Sin taxes on gaming, alcohol and tobacco were conspicuously absent, it said.

Stocks to watch next week include banks, credit card issuers including Aeon Credit, property companies, telcos, including broadband and WiMax players like Green Packet, infrastrcuture companies like IJM and Gamuda.

Maxis is scheduled to launch its prospectus on Wednesday and it is expected to raise nearly RM10.2 billion for the listing exercise of its Malaysian operations. However, pricing the shares above RM5.20 may not attract strong interest.

Tabung Haji had already stated it would only be interested if the offer price doesn’t exceed RM5.20 a share. The pilgrimage fund's chief investment officer Mohammed Noor Abdul Rahman said: “We cannot go beyond that price.”

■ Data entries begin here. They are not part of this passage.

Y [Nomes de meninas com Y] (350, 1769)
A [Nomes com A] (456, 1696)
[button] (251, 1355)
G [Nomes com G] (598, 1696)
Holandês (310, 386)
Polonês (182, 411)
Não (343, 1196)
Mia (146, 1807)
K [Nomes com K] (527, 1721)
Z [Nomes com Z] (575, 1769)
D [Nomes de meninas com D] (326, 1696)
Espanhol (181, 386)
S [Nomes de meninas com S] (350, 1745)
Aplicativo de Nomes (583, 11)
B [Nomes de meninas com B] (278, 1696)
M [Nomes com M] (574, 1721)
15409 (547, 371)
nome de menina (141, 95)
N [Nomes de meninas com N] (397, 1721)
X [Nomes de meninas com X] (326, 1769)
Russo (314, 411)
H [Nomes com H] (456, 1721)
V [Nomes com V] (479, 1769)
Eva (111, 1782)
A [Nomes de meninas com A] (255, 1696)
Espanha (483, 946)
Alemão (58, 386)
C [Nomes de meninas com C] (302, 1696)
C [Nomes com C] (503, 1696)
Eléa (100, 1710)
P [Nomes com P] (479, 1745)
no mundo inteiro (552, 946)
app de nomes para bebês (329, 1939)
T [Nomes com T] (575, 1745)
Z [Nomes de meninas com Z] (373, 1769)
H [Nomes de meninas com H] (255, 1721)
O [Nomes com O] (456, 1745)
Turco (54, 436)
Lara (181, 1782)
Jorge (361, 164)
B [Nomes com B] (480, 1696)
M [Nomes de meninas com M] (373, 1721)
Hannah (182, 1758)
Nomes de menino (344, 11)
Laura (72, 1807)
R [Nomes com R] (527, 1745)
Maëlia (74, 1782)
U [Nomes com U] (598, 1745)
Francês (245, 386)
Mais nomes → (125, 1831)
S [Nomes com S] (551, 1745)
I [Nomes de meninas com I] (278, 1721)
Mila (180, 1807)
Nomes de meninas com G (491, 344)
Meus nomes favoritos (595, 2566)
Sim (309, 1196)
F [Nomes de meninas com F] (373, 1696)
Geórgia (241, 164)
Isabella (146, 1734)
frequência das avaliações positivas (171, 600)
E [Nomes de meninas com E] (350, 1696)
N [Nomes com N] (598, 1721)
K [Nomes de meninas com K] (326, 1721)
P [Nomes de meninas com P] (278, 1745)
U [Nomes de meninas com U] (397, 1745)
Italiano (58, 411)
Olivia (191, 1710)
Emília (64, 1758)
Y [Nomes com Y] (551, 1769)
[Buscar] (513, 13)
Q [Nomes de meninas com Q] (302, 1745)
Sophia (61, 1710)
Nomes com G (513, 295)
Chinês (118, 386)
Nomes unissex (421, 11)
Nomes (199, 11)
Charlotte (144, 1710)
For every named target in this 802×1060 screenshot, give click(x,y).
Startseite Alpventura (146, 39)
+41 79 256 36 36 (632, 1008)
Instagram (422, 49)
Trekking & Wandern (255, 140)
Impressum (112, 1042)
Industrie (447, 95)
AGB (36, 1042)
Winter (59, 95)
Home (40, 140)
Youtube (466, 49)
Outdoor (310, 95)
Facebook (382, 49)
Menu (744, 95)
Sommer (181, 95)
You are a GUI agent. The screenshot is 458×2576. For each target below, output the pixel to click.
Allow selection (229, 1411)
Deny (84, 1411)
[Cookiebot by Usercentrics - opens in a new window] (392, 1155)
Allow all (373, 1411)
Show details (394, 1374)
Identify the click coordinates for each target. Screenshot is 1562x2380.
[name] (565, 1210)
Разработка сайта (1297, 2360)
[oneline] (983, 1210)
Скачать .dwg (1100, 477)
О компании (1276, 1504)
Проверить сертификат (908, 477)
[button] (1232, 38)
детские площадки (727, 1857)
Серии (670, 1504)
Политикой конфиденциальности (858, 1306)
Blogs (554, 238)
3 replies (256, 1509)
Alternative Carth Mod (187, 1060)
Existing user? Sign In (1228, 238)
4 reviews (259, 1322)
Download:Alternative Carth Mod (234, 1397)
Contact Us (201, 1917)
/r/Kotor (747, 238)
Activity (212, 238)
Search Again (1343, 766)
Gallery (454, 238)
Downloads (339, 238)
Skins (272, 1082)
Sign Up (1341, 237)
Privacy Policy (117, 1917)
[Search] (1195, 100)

Meanwhile, Datuk Seri Abdul Wahid Omar, who is president and CEO of MALAYAN BANKING BHD [] and chairman of the Association of Banks in Malaysia said there are two aspects in the Budget 2010 proposals that will affect the financial-services industry.

Firstly, the introduction of a RM50 a year service tax for credit and charge cards. Secondly, the reintroduction of a real property gains tax, albeit at a much lower rate of 5%.

Whilst this may reduce some speculative elements in the property market, it will also result in lower growth in housing/property loans for the banks, said Wahid.

But AmResearch said the sentiment-driven weakness in property equities presents a buying opportunity. To broaden tax revenue, the government has imposed a flat real property gains tax of 5% on residual gains, with certain exemptions.

"We do not think this measure will derail demand, as impact on property price discovery in a rising market would be negligible. Furthermore, recent share-price weakness in property equities suggest that real property gains tax (RPGT) has already been priced-in," it added.

Telcos including companies providing broadband services including Green Packet's unit, Packet One, should attract interest after the government proposed individual taxpayers be given tax relief on broadband subscription fee up to RM500 a year from 2010 to 2012.

Telekom Malaysia should attract interest also as the government speeds up implementation of high-speed broadband at total cost of RM11.3 billion, of which RM2.4 billion is from government and RM8.9 billion from Telekom Malaysia.

Infrastructure companies including IJM and Gamuda would attract interest as the government allocates RM9 billion for infrastructure.

Of the RM9 billion, the Budget 2010 proposals said RM4.7 billion will be for road, bridge, water and sewerage projects and RM900 million for railways.